Dáil debates

Thursday, 8 December 2011

Social Welfare Bill 2011: Second Stage

 

7:00 pm

Photo of Richard Boyd BarrettRichard Boyd Barrett (Dún Laoghaire, People Before Profit Alliance)

The Minister hit out at people with disabilities, the fuel allowance, rent supplement, footwear, clothing and back to education allowances, child benefit, hearing aid grants and lone parent support. It is absolutely clear that when talking about protecting the vulnerable, the Minister has done the exact opposite. She has hit every definition of vulnerable group, the disabled, the elderly, children, women and the poor. This is from the Labour Party. It is simply outrageous. At this point, it is time for the Labour Party to take off its political paraphernalia and any reference to James Connolly or James Larkin. James Connolly died for this country in a fight against control by empires. James Larkin died in poverty although he could have become a Minister and joined the club of the Free State. Instead, he died in poverty because he would not sell out. That is the mantle the Labour Party has historically claimed. They have decisively betrayed the mantle in attacking the very people that James Connolly and James Larkin dedicated their lives to protecting.

When faced with this criticism, the Government continues to repeat the mantra that we do not offer an alternative. We have comprehensively offered an alternative. The Government will not answer the question of why it will not put a wealth tax on the €220 billion held by the top 5% of the population. Why will the Government not do that? We say it will derive €10 billion but maybe we are wrong and it will only raise €5 billion. That would cover all of these cuts and even if it raised only €1 billion it would do away with all of the attacks on the elderly, the disabled, the young, lone parents and the poor in the Social Welfare Bill.

I refer to one commitment of this Government, which keeps saying it is in favour of labour activation measures. It has tried to justify some of these attacks as labour activation measures. The transitional payments being cut, the concurrent payments and the income disregards are all aimed at lone parents and are a direct attack on lone parents trying to get back into work or who are working. They are a direct disincentive for lone parents to be in the workforce and they will drive lone parents out of work, out of community employment schemes and back onto dependency on social welfare.
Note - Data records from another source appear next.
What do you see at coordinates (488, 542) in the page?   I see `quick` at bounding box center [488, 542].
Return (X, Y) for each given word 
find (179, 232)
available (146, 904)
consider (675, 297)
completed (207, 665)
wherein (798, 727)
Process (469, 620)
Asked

Most lone parents work and want to work but cannot survive without the support that the Government is cutting. It makes a mockery of the claim that these are labour activation measures. I ask the Minister to reverse these cuts.

The one lesson we have learned in the past number of days is that people power can change Government attacks. The only reason the Government reversed the disability allowance measure is the fear of public outrage against an attack on the disabled. Lone parents, people on community employment schemes and other vulnerable groups who have been attacked should learn the lesson that protest and expressing outrage can get results. They should get on the streets and force the Government to reverse these cuts. If the Labour Party wants to save itself the trouble of that kind of public outrage, it can reverse these cuts tomorrow.